If no spectral data were available, the break was taken at (B-V) = 0.8 mag.

ID_Chart
A flag indicating an identification chart. Where identification of a star using ground-based telescopes might prove difficult or ambiguous, identification chrats were constructed and are available in Volume 13 of the printed catalog. Charts correspond to the object observed by the satellite (i.e., at the posotion given in this catalog), even if it was not the intended target. The flag takes the following values: 'D' for charts produced directly from the STScI Digitized Sky Survey (776 entries) or 'G' for charts constructed from the Guide Star Catalog (10877 entries).

Notes
A flag indicating a note is given at the end of the volume(s) in the printed catalog. The flag has the following meaning:

       D : double and multiple systems note only (Volume 10)
       G : general note only (Volumes 5-9)
       P : photometric (including variability) notes only (Volume 11)
       W : D + P only
       X : D + G only
       Y : G + P only
       Z : D + G + P
  

HD_ID
HD/HDE/HDEC identifier (CDS Catalog <III 135>).

BD_ID
Bonner Durchmusterung (BD) identifier (CDS Catalogs <I 119>, <I 122>).
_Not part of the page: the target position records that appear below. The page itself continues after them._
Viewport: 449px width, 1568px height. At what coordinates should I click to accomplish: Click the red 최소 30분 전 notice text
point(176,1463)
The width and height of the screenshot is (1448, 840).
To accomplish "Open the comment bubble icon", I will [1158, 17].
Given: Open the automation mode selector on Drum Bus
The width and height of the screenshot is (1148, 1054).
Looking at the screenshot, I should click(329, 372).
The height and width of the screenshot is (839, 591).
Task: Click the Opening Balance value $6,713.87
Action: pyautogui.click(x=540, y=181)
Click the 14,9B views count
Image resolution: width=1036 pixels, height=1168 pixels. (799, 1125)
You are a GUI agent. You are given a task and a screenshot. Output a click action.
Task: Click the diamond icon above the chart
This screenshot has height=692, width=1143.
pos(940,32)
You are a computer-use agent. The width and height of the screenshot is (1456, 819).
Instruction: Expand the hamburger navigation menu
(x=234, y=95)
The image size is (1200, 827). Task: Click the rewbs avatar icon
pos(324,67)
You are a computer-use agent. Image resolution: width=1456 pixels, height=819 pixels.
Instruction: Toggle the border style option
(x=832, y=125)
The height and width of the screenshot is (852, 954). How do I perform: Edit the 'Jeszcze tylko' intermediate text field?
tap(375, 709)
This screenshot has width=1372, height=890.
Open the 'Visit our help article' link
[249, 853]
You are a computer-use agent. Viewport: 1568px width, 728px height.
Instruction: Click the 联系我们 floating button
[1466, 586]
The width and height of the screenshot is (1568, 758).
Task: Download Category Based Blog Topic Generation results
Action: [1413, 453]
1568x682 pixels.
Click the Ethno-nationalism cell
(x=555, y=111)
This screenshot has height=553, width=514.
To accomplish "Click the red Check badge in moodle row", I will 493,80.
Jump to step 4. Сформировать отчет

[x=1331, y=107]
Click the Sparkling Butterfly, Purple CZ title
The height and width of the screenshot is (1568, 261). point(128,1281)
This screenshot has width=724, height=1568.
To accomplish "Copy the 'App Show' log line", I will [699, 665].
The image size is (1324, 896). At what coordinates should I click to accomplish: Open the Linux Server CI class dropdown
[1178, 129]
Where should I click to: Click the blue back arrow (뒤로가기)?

BD identifiers, unlike the CoD and CPD identifiers, may carry a suffix letter for additional stars, i.e., stars with suffixes 'A', "B', 'P', or 'S': these stars were added to the BD Catalog after the original numbering was made, and such suffixes do not imply that the entry is a component of a double or multiple system.

CoD_ID
Cordoba Durchmusterung (CoD) identifier (CDS Catalog <I 114>).

CPD_ID
Cape Photographic Durchmusterung (CPD) identifier (CDS Catalog <I 108>).

VI_Color_Reduct
The (V-I) color index used for the photometric processing (not necessarily the same as the `final' value given in the parameter VI_mag).

Spect_Type
The MK or HD spectral type acquired from ground-based compilations and primarily taken from the Hipparcos Input Catalog, with some updates, especially for variable stars.

Spect_Type_Source
The source of the spectral type. The flag indicates the source as follows:

   1 : Michigan catalogue for the HD stars, vol. 1 (Houk+, 1975) <III/31>
   2 : Michigan catalogue for the HD stars, vol. 2 (Houk, 1978) <III/51>
   3 : Michigan Catalogue for the HD stars, vol. 3 (Houk, 1982) <III/80>
   4 : Michigan Catalogue for the HD stars, vol. 4 (Houk+, 1988) <III/133>
   G : updated after publication of the HIC <I/196>
   K : General Catalog of Variable Stars, 4th Ed. (Kholopov+ 1988) <II/139>
   S : SIMBAD database at http://cdsweb.u-strasbg.fr/Simbad.html
   X : Miscellaneous
     : A blank entry has no corresponding information.